Democracy will not survive if every criticism is seen as an offence, the Court cautioned.

By Awstika Das

In a significant ruling, the Supreme Court on Thursday (March 7) quashed a criminal case against a professor for his WhatsApp status criticising the abrogation of Article 370, describing it as a ‘Black Day’ for Jammu and Kashmir.

Quashing the case against him registered under Section 153A of the Indian Penal Code (promotion of communal disharmony), the Court observed :

“Every citizen of India has a right to be critical of the action of abrogation of Article 370 and the change of status of Jammu and Kashmir. Describing the day the abrogation happened as a ‘Black Day’ is an expression of protest and anguish. If every criticism or protest of the actions of the State is to be held as an offence under Section 153-A, democracy, which is an essential feature of the Constitution of India, will not survive.”

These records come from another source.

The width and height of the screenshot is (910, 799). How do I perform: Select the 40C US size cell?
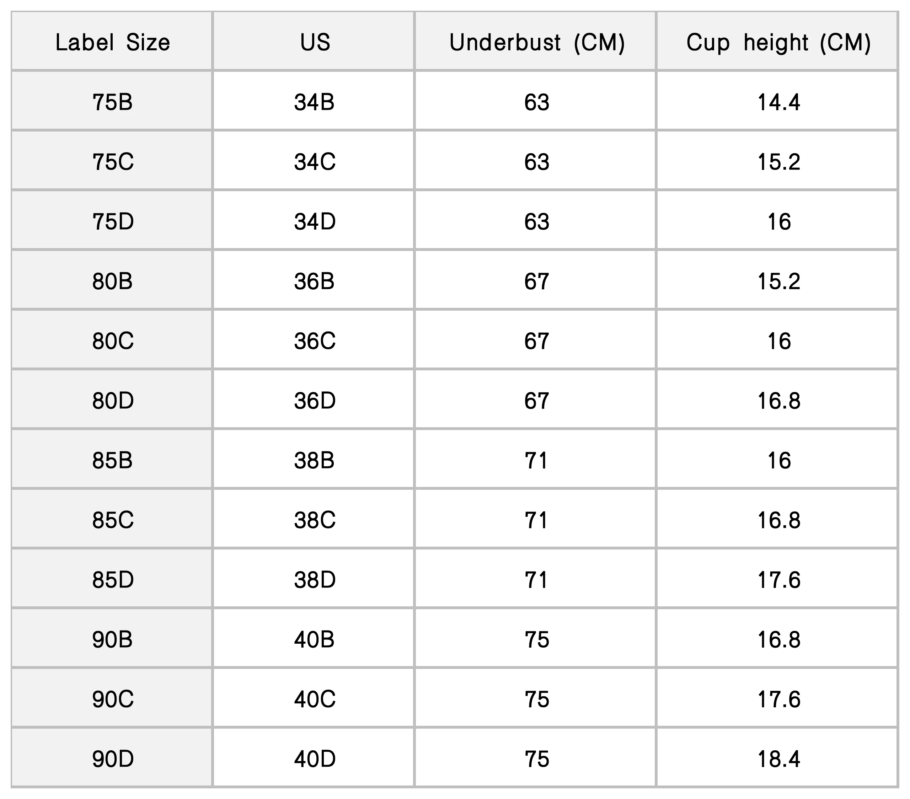click(315, 699)

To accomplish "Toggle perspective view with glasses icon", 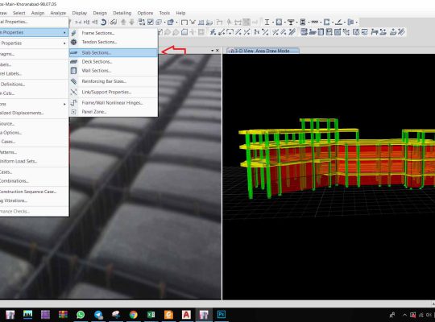I will click(113, 22).
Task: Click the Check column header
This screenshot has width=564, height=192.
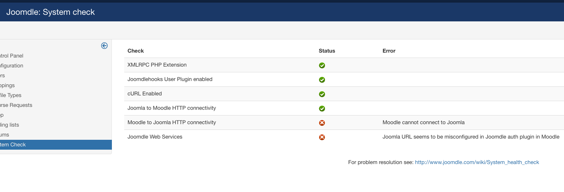Action: click(135, 51)
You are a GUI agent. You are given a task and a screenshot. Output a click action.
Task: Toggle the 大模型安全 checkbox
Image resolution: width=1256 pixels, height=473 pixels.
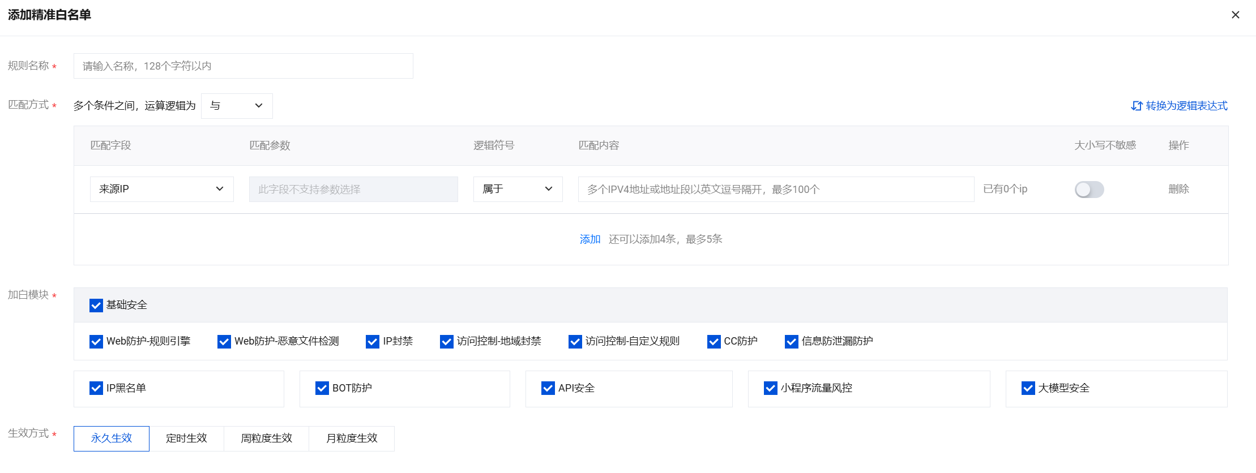click(1028, 388)
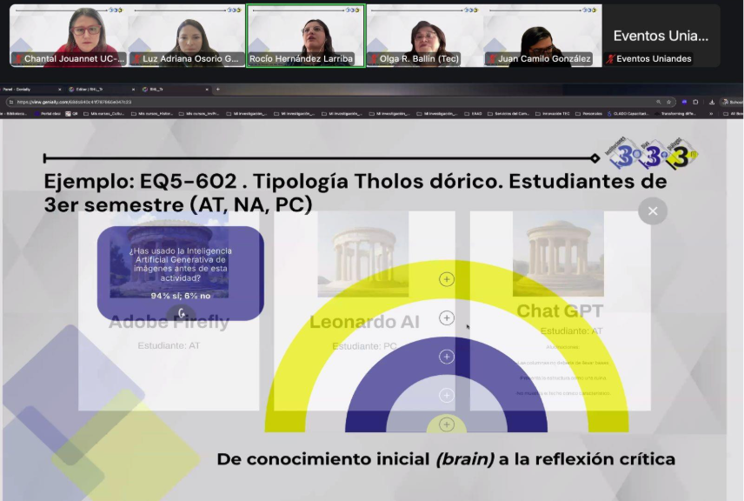Select Juan Camilo González's video tile

coord(542,36)
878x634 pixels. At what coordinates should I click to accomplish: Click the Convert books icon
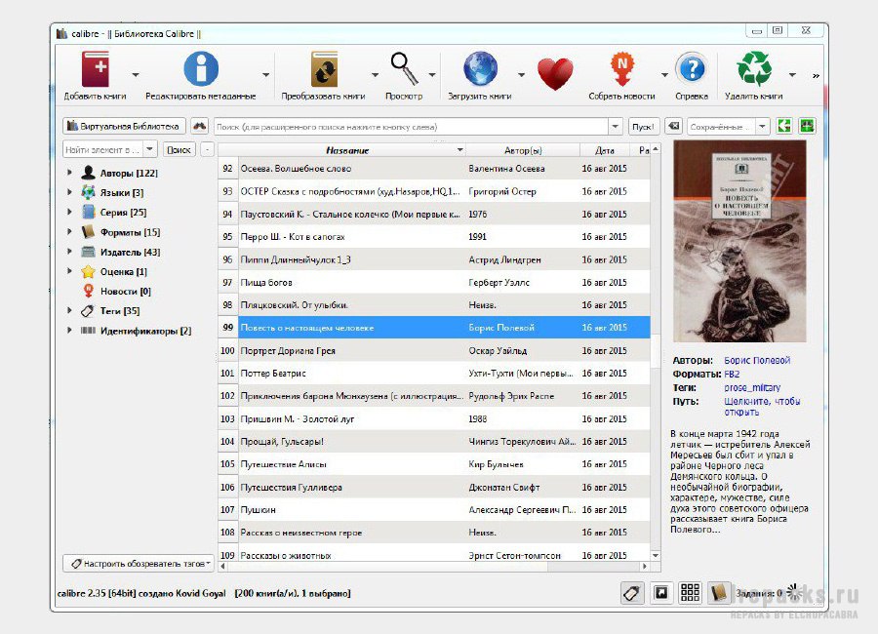pyautogui.click(x=324, y=70)
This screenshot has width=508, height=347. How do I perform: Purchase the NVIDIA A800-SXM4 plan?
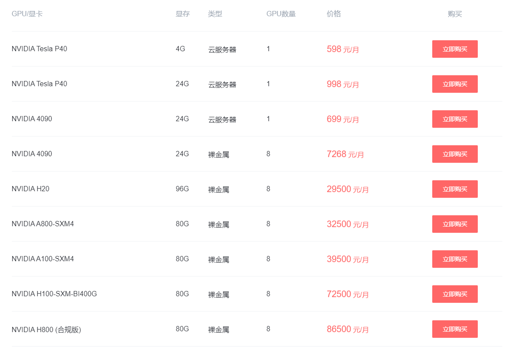(x=455, y=224)
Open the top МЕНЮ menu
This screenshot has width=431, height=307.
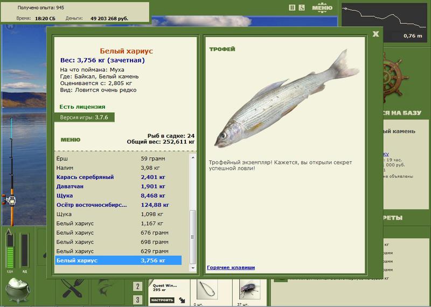pos(322,8)
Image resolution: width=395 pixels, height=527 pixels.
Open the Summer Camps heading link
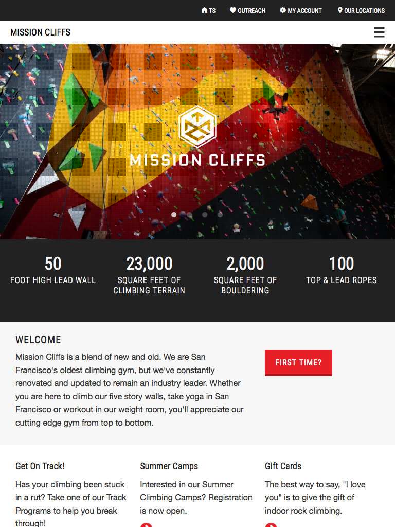click(169, 466)
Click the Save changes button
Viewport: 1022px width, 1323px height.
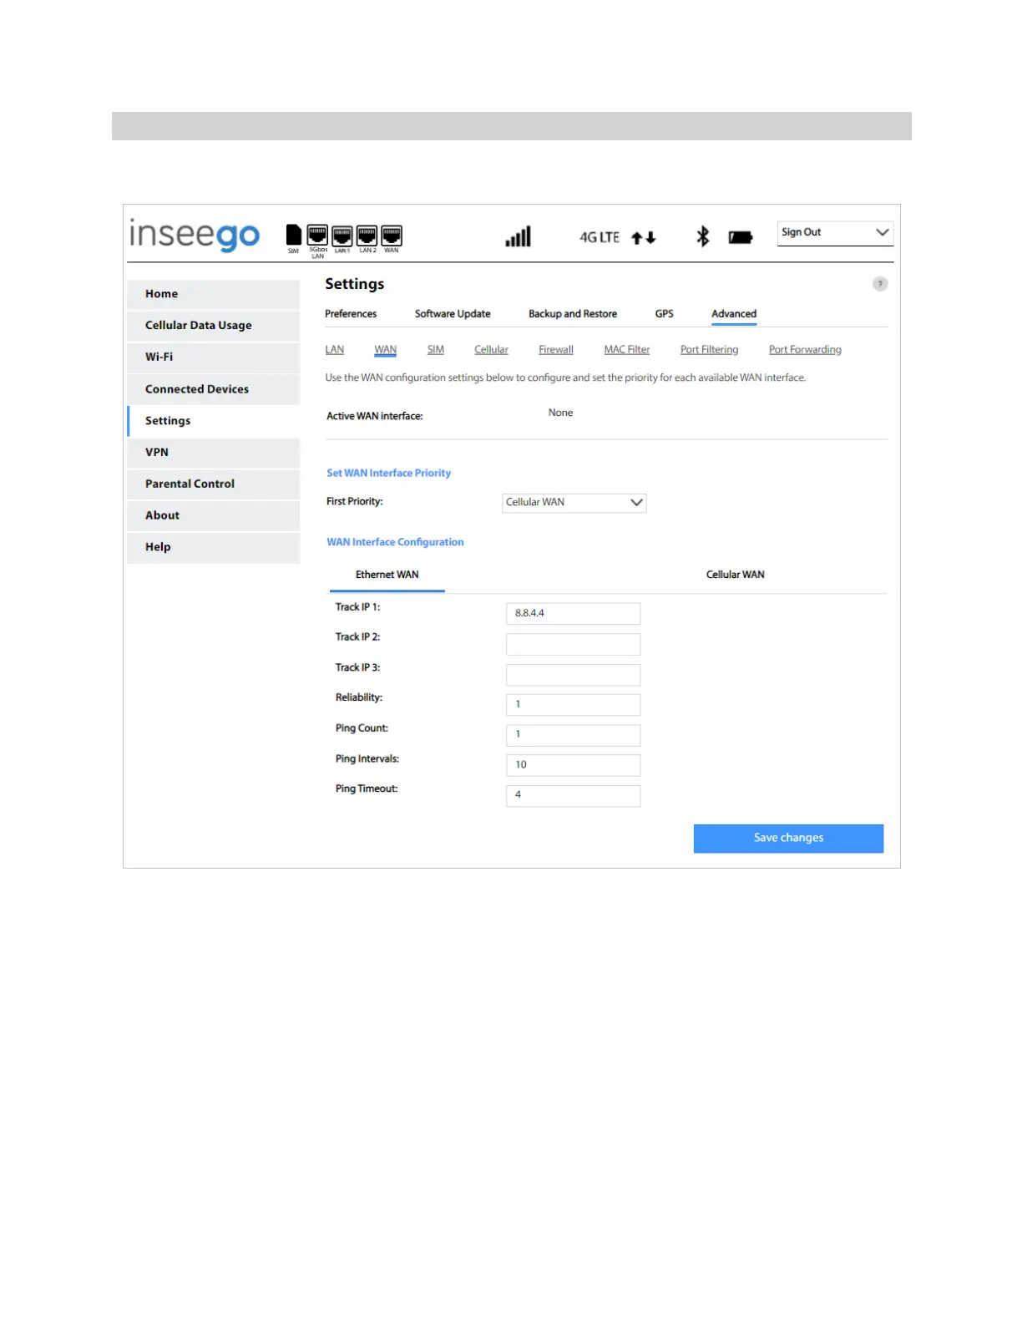(787, 839)
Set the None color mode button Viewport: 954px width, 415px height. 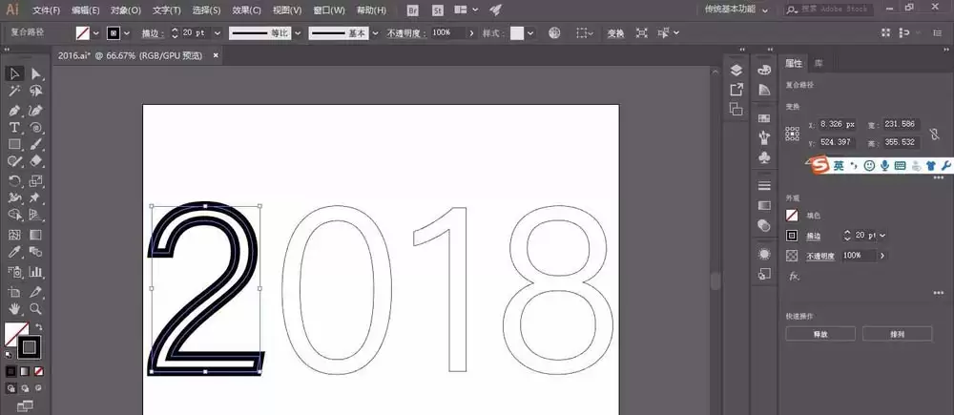pyautogui.click(x=38, y=371)
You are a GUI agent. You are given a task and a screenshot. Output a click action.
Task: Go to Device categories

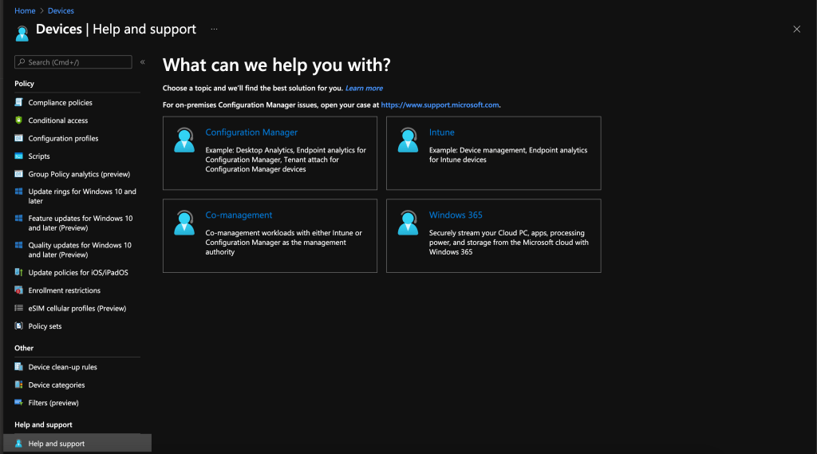coord(56,385)
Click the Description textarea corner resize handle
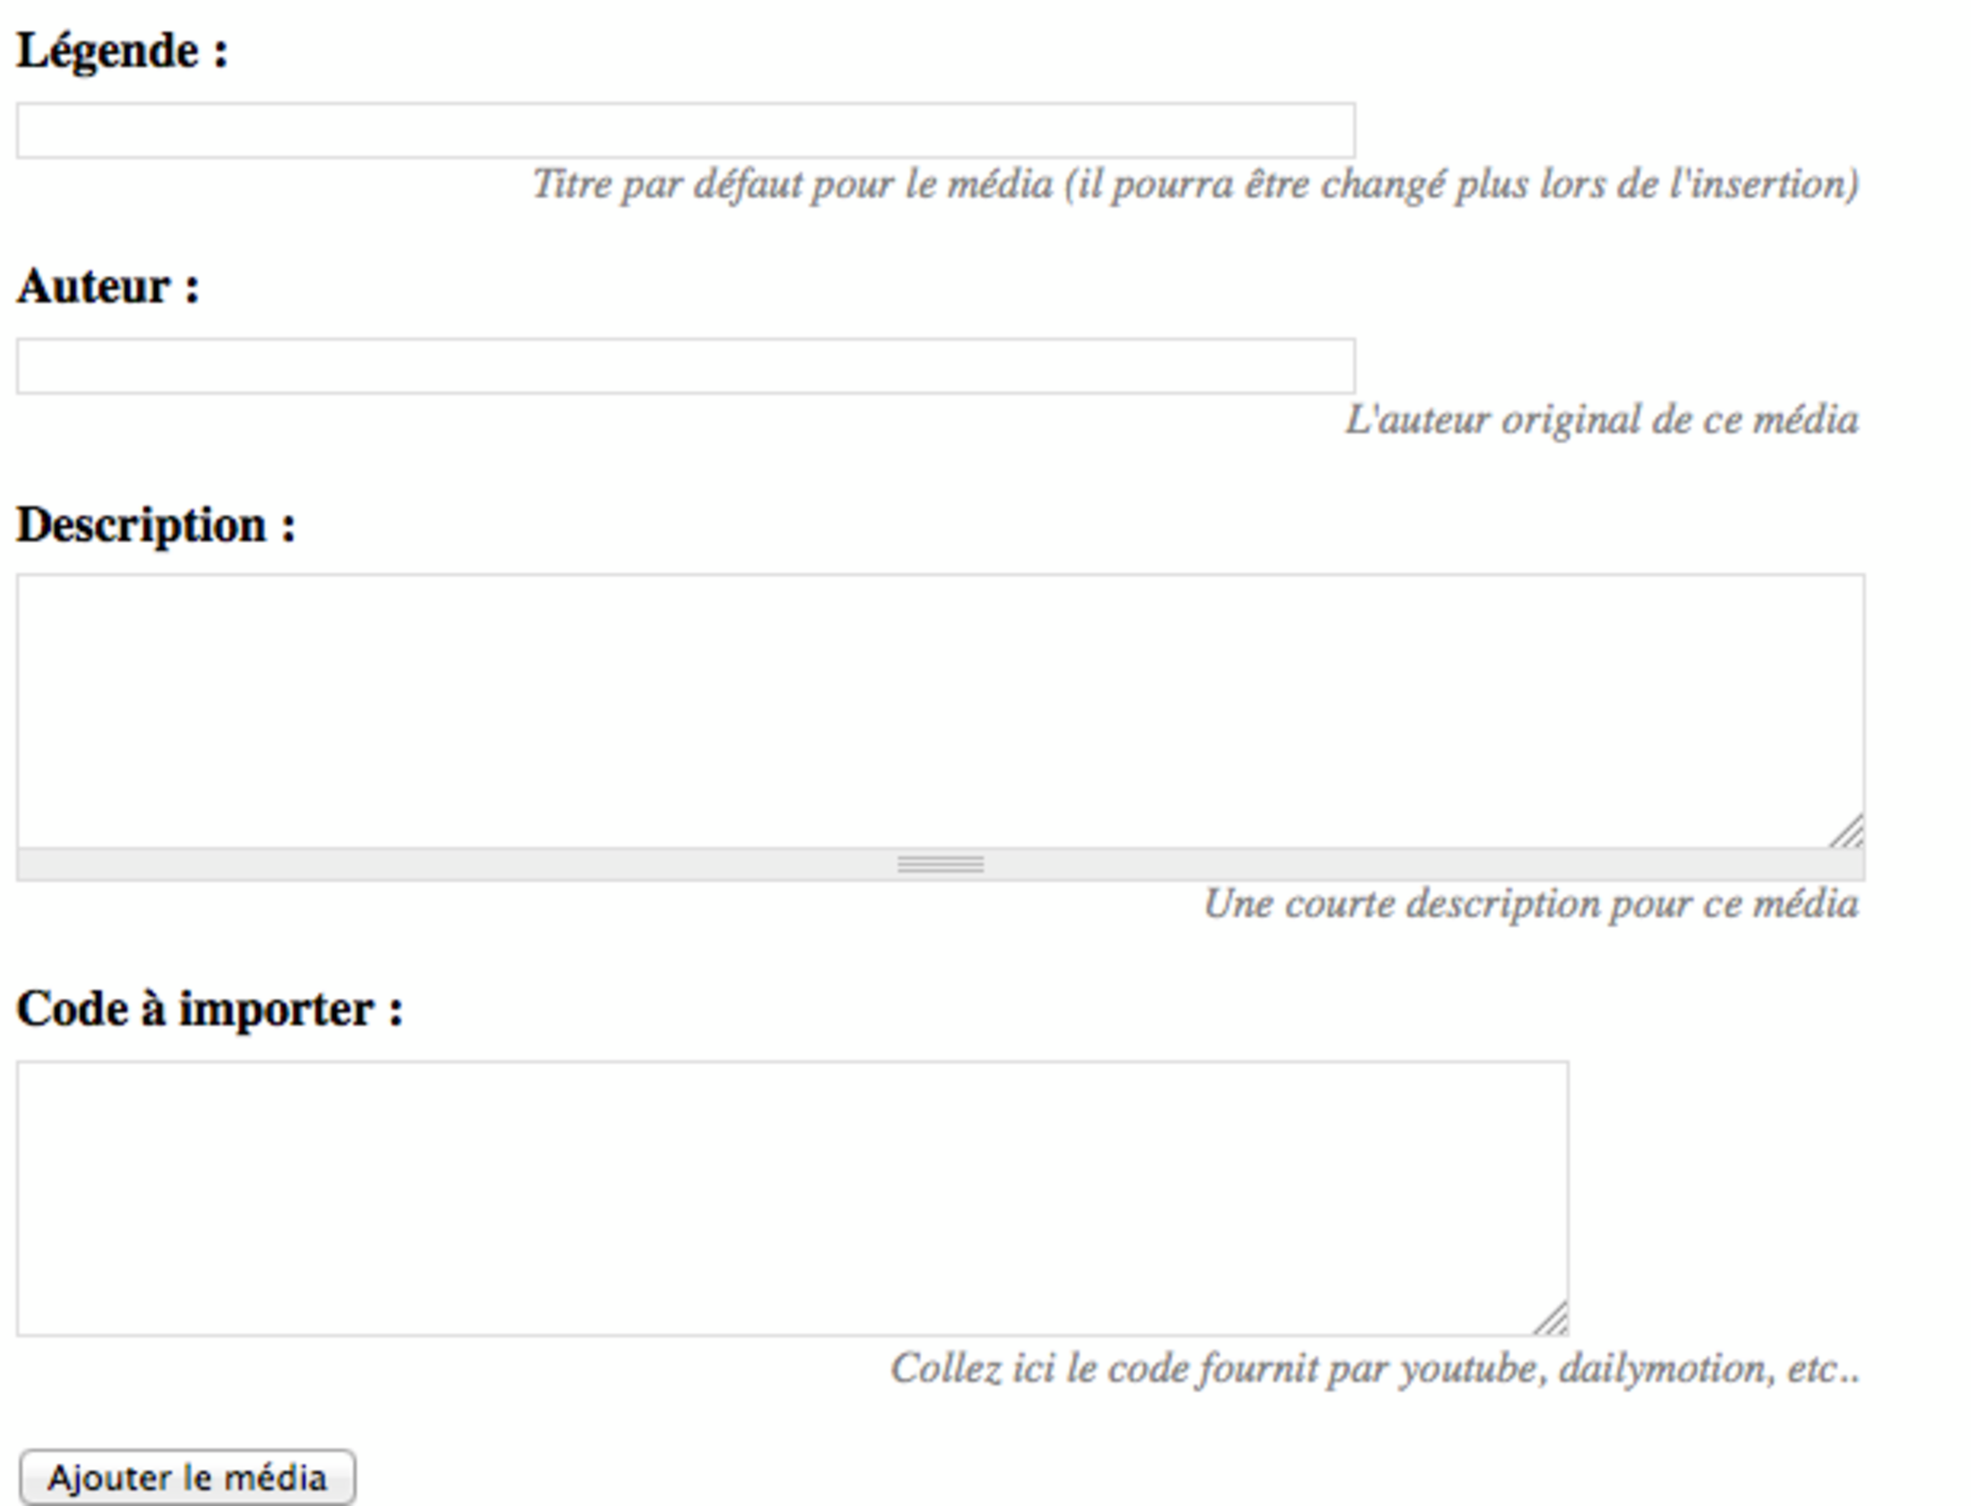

The court’s verdict, handed down by a bench of Justices Abhay S Oka and Ujjal Bhuyan emphasises the fundamental right of citizens to express dissent and criticism, particularly in matters of public importance.

The case centred on Professor Javed Ahmed Hajam, against whom the Maharashtra Police registered an FIR under Section 153A of the Indian Penal Code for his WhatsApp messages regarding the abrogation of Article 370.